Debbie Ellis, a breast cancer survivor with a stressful job, has been a smoker for over 20 years. Since 1994, Debbie has used cigarettes as a way to relieve her stress. And although she did quit once, for almost four years, she relapsed.
At one of her follow-up visits, her oncologist asked her an important question. “Would you like help to stop smoking?”
When Debbie answered “yes”, she was referred to the Tobacco Treatment Program, a program offered to all patients treated at Smilow Cancer Hospital and its Care Centers throughout Connecticut.
The Tobacco Treatment Program helps patients quit through evidence-based treatment options, including medications and behavioral strategies. It combines counseling and drug treatment tactics and is structured to meet the individual needs of each patient.
“I was assigned to Margaret, a counselor who works for Smilow,” noted Debbie. “She has been just fabulous. She has helped me so much.”
The program works by identifying what triggers a person to want a cigarette and includes a nurse practitioner who works with patients individually. Debbie identified her biggest trigger as stress from her job.
“I work for the State of Connecticut as a court monitor. All day, I monitor and record courtroom proceedings and prepare transcripts to maintain a record of the proceedings. I sometimes need to understand the complex terminology and be able to produce overnight and expedited transcripts when requested. Most days there are over 200 cases on a docket per day. My job is often stressful and demanding.”
“Margaret made me look at other times I wanted a cigarette … times that I was most in need, such as after dinner and first thing in the morning. Also places that were triggers, such as when I’m driving in my car.”
“Then, Margaret had me write down some ideas of what I could do, both at work and at home, instead of having the cigarette. For instance, sucking on a sugar-free candy, licking a lollypop, or using a stress ball or a toothpick. Margaret gave me a small prayer shawl I could keep in my pocket, knowing it is there for me to hold onto when I am feeling anxious has helped me a lot.”
“We did all of this at Smilow … it’s such a useful program for the Hospital to offer for free as part of my follow-up care.”
The Program at Smilow operates on the principles of the U.S. Public Health Service Clinical Practice Guidelines. All treatment components are evidence-based. All patients are treated with FDA approved first line medications for smoking cessation and smoking cessation counseling that stresses appropriate coping skills. The program utilizes the appropriate treatment based on each patient’s individual situation and history with smoking.
“The most important thing I needed to do,” noted Debbie, “was to set a date for quitting. I procrastinated quite a bit. We talked about my lungs, how they worked and what they did. That was very informative for me – to understand what I was doing to my body. With Margaret’s help I finally set my Quit date – March 1, 2019.”
“I am so proud that I made that date. I fulfilled my own pledge by quitting on March 1. I continue to take Chantix (a prescription smoking cessation aid), twice a day, morning and night. It has some side effects like weird dreams, but I can deal with those. What is most important is that it continues to help me deal with my stress.”

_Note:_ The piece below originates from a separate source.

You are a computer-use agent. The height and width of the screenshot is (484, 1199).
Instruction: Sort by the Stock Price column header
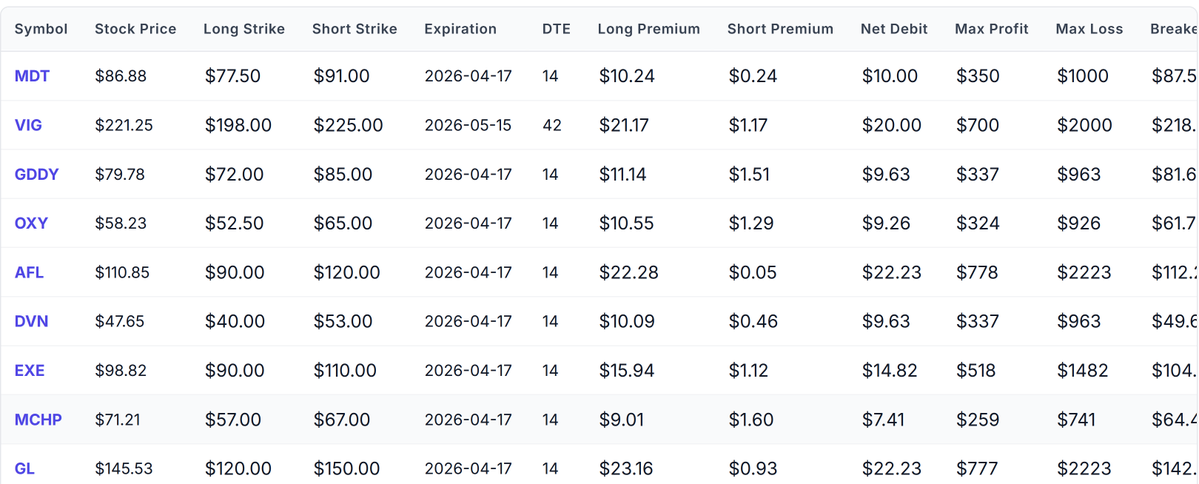click(135, 29)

The program also offers follow-up messages to help patients after they have quit.
“I get text messages to check in and ask me how I’m doing,” said Debbie. “If I say I have had any problem, such as that I am feeling stressed, I get an immediate text back with ideas of what I can do to deal with it. Those texts have been so useful to me, keeping me on the right path.”
“I can’t say enough about how this program has helped me. The people involved are so generous with their time and so supportive to all of us. And for Smilow to offer this important program as part of my follow-up care has been a real blessing for me. It has changed my life and I am forever grateful.”